So the hot 23 year old i went home with last night is really 17 and was here for orientation.. i feel like a pedifile...
In that case, you should probably come up to the union, orientation is in full swing, your kind of guys ;)
cunt.
Well It's time to grow up anyways, right? Now that you're graduated and have a job you can't drink uncontrollably
No. Now that I'm graduated I can drink uncontrollably at nicer bars
My male hookup buddy is gonna meet my female hookup buddy, let the awkward hookup games begin!
I am in fact going to raffle myself off for a night. If you are interested in buying a ticket let me know. $10 a ticket.
So the night ended when we tried making fireworks out of gunpowder and oregano. You can figure out how that went.
He just asked me if I'd be interested in couples therapy. Fuck my life.
Would it be a good deed to leave a 32 pack of bud light next to a bum sleeping in the park?
I'm smoking a bowl with matches and a candle while my mother washes dishes downstairs. I thought adulthood was supposed to be different.
There's a man with a stuffed dog and a can of dog food on the L. Should I break it to him?
Best not to. Some people need their delusions.
I've been to his house multiple times since that night and I STILL can't find my bra. And he says the hot tub ate my thong.

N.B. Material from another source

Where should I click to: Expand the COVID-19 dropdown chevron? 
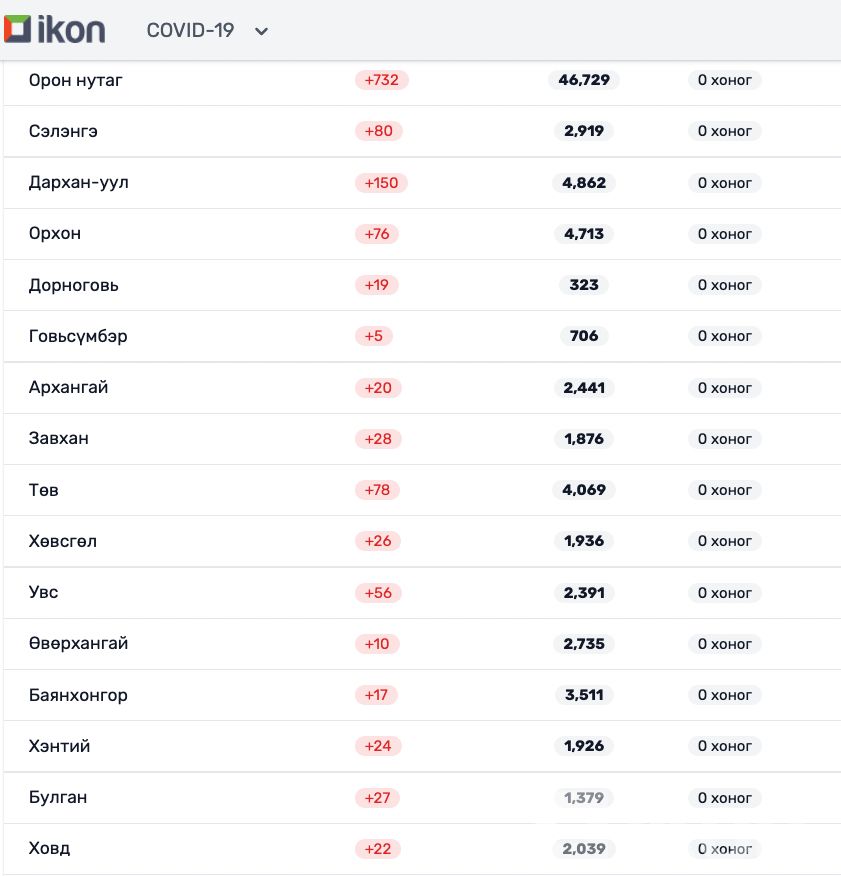click(262, 31)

Tell me why i'm looking through my medical records and the last thing it said about my labor was 'vagina was explored'!?
I like the new guy, he keeps beer in the fridge.
Sometimes I get confused on who I really actually know and who's lives I just know everything about via internet. Its a fine line
I think I need practice at oral sex
I own a practice facility.
A sultry night of tacos and sex sounds nice. Should I bring home milk?